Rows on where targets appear
┌────────
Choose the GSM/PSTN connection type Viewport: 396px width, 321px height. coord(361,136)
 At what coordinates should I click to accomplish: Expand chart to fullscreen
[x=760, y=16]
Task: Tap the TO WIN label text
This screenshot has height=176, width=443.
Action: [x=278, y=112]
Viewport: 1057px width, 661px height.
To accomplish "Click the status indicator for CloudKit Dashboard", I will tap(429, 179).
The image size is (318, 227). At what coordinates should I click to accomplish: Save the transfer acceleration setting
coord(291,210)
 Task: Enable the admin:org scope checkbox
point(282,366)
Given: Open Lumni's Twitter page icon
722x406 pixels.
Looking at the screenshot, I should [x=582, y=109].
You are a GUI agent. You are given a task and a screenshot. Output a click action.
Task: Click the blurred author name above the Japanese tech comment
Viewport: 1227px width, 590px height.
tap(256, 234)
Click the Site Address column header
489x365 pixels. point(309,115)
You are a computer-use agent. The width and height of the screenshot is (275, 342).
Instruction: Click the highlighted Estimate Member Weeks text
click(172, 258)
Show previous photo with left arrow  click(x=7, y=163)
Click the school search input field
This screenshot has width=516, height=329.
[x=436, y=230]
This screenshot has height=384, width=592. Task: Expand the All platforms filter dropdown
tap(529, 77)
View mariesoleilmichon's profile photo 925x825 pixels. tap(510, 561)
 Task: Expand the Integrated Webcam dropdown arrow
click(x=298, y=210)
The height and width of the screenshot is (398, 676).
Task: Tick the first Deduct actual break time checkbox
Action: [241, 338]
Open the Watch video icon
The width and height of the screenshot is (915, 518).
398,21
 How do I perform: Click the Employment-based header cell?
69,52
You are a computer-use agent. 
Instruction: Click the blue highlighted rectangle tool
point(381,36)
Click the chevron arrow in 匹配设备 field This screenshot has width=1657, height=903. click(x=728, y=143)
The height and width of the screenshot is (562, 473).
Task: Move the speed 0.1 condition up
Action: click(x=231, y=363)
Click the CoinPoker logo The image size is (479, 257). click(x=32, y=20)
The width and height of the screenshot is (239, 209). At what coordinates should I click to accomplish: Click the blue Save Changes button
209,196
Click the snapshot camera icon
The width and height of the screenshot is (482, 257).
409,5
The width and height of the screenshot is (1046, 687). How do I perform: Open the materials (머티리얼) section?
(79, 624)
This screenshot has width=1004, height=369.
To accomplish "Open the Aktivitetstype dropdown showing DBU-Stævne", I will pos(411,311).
└────────
◆ Goal
Swap every "Viewport" in the material for "Screen". Write all the lines out again and leave everything else as it is.

◆ Written answer
Choose the GSM/PSTN connection type Screen: 396px width, 321px height. coord(361,136)
 At what coordinates should I click to accomplish: Expand chart to fullscreen
[x=760, y=16]
Task: Tap the TO WIN label text
This screenshot has height=176, width=443.
Action: [x=278, y=112]
Screen: 1057px width, 661px height.
To accomplish "Click the status indicator for CloudKit Dashboard", I will tap(429, 179).
The image size is (318, 227). At what coordinates should I click to accomplish: Save the transfer acceleration setting
coord(291,210)
 Task: Enable the admin:org scope checkbox
point(282,366)
Given: Open Lumni's Twitter page icon
722x406 pixels.
Looking at the screenshot, I should [x=582, y=109].
You are a GUI agent. You are given a task and a screenshot. Output a click action.
Task: Click the blurred author name above the Japanese tech comment
Screen: 1227px width, 590px height.
tap(256, 234)
Click the Site Address column header
489x365 pixels. point(309,115)
You are a computer-use agent. The width and height of the screenshot is (275, 342).
Instruction: Click the highlighted Estimate Member Weeks text
click(172, 258)
Show previous photo with left arrow  click(x=7, y=163)
Click the school search input field
This screenshot has width=516, height=329.
[x=436, y=230]
This screenshot has height=384, width=592. Task: Expand the All platforms filter dropdown
tap(529, 77)
View mariesoleilmichon's profile photo 925x825 pixels. tap(510, 561)
 Task: Expand the Integrated Webcam dropdown arrow
click(x=298, y=210)
The height and width of the screenshot is (398, 676).
Task: Tick the first Deduct actual break time checkbox
Action: [241, 338]
Open the Watch video icon
The width and height of the screenshot is (915, 518).
398,21
 How do I perform: Click the Employment-based header cell?
69,52
You are a computer-use agent. 
Instruction: Click the blue highlighted rectangle tool
point(381,36)
Click the chevron arrow in 匹配设备 field This screenshot has width=1657, height=903. click(x=728, y=143)
The height and width of the screenshot is (562, 473).
Task: Move the speed 0.1 condition up
Action: click(x=231, y=363)
Click the CoinPoker logo The image size is (479, 257). click(x=32, y=20)
The width and height of the screenshot is (239, 209). At what coordinates should I click to accomplish: Click the blue Save Changes button
209,196
Click the snapshot camera icon
The width and height of the screenshot is (482, 257).
409,5
The width and height of the screenshot is (1046, 687). How do I perform: Open the materials (머티리얼) section?
(79, 624)
This screenshot has width=1004, height=369.
To accomplish "Open the Aktivitetstype dropdown showing DBU-Stævne", I will pos(411,311).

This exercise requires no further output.